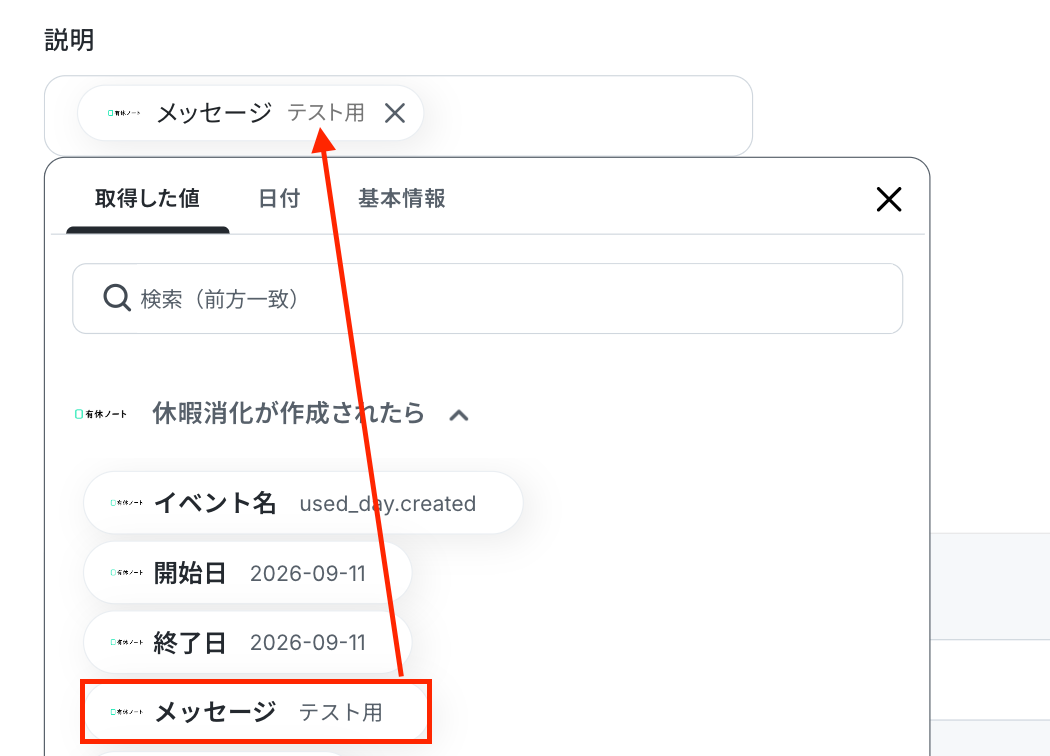Insert the 終了日 2026-09-11 value
The width and height of the screenshot is (1050, 756).
point(247,642)

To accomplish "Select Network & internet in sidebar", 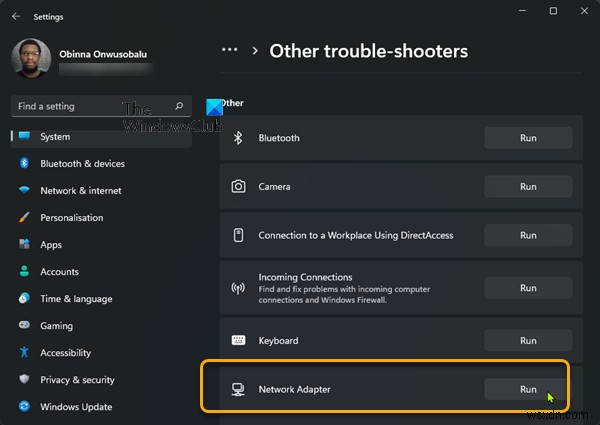I will click(80, 191).

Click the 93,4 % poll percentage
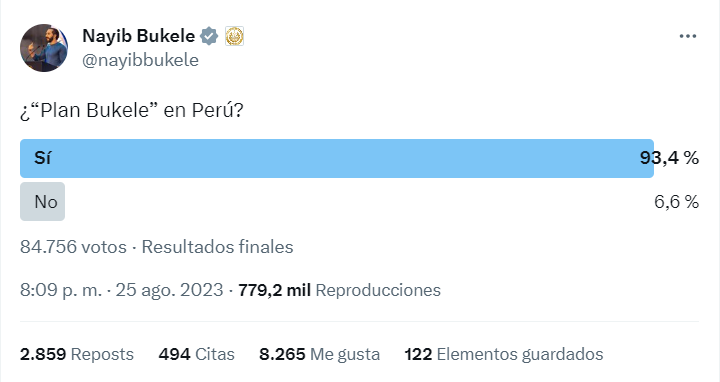tap(669, 158)
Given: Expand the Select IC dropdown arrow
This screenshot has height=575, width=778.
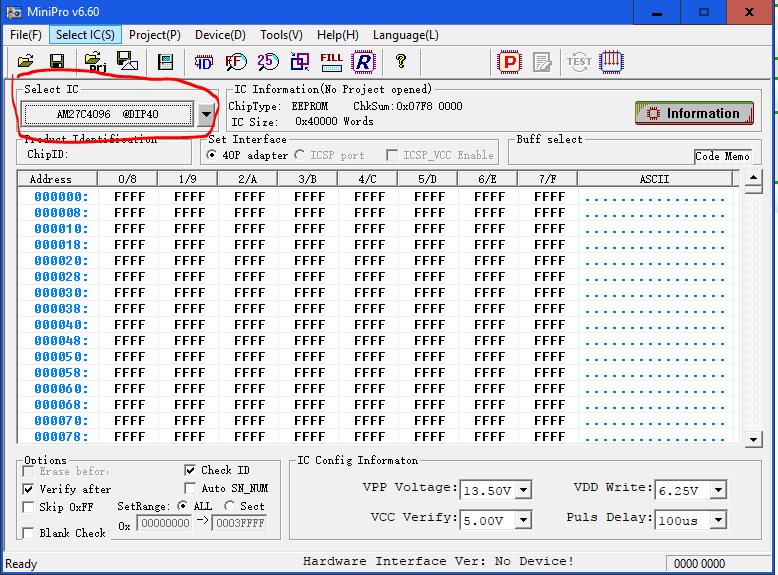Looking at the screenshot, I should [206, 114].
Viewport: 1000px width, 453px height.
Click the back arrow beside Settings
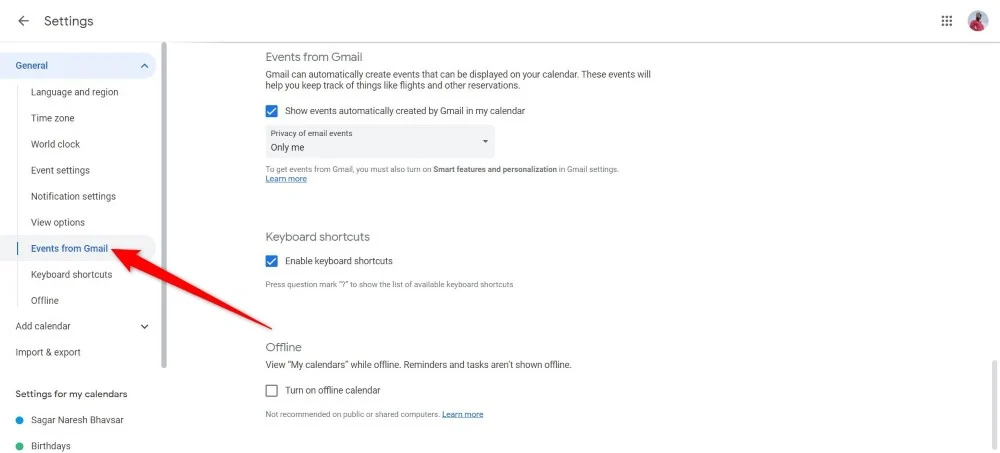coord(23,21)
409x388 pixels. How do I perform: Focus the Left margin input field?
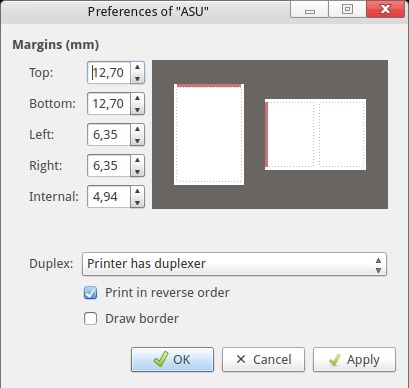click(109, 135)
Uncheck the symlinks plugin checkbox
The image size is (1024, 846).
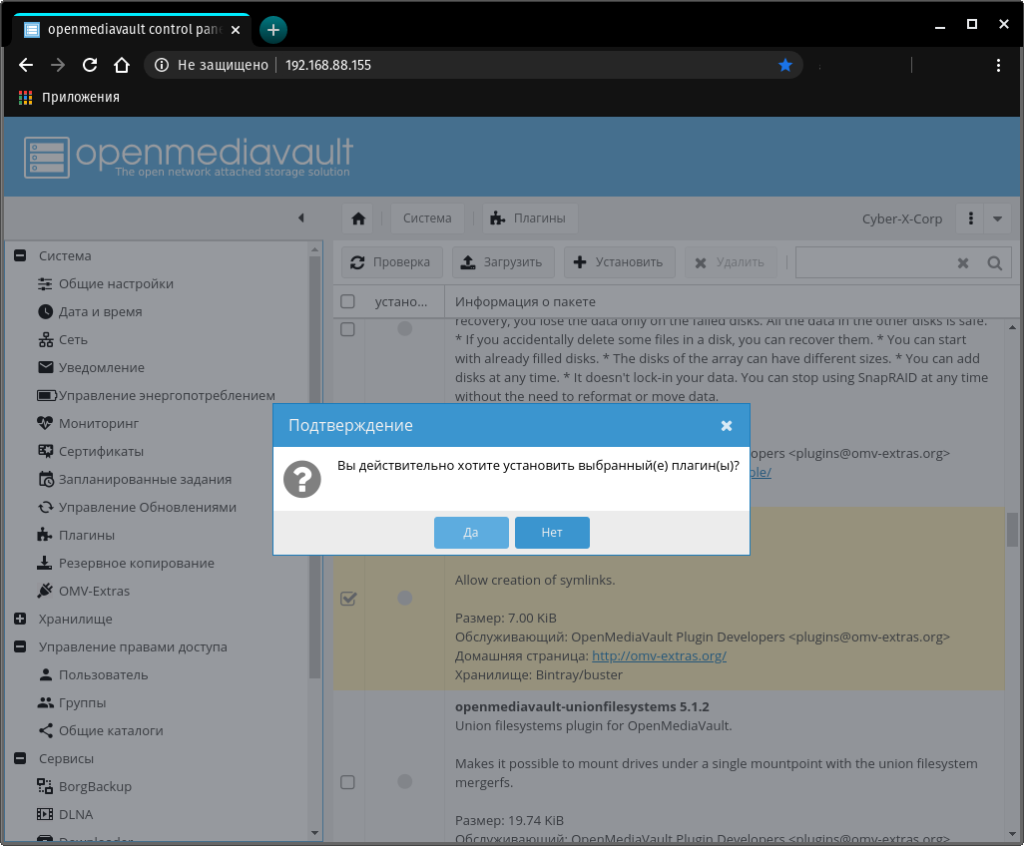[x=348, y=598]
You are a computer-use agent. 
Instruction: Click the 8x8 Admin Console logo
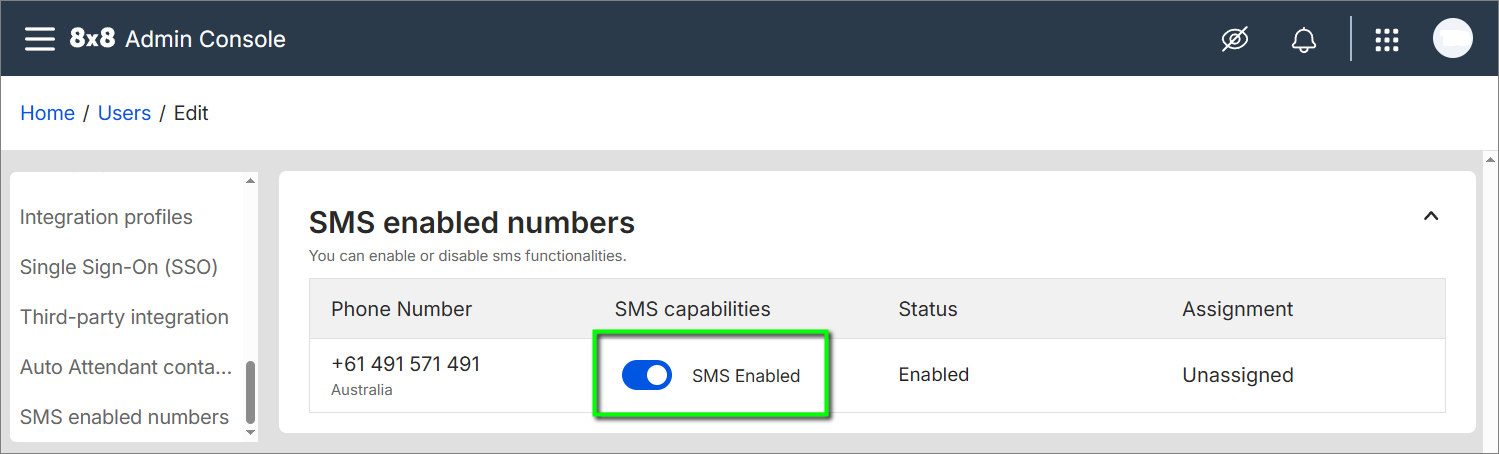pos(177,39)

#####

**EXERCISE OBJECTIVE**
Copy exactly and only this span: the line with "409x388 pixels. How" through the final line of the entries, both ends included, with the pictures left out.

**PROBLEM SOLUTION**
409x388 pixels. How do I perform: Focus the Left margin input field?
click(109, 135)
Uncheck the symlinks plugin checkbox
The image size is (1024, 846).
[x=348, y=598]
You are a computer-use agent. 
Instruction: Click the 8x8 Admin Console logo
pos(177,39)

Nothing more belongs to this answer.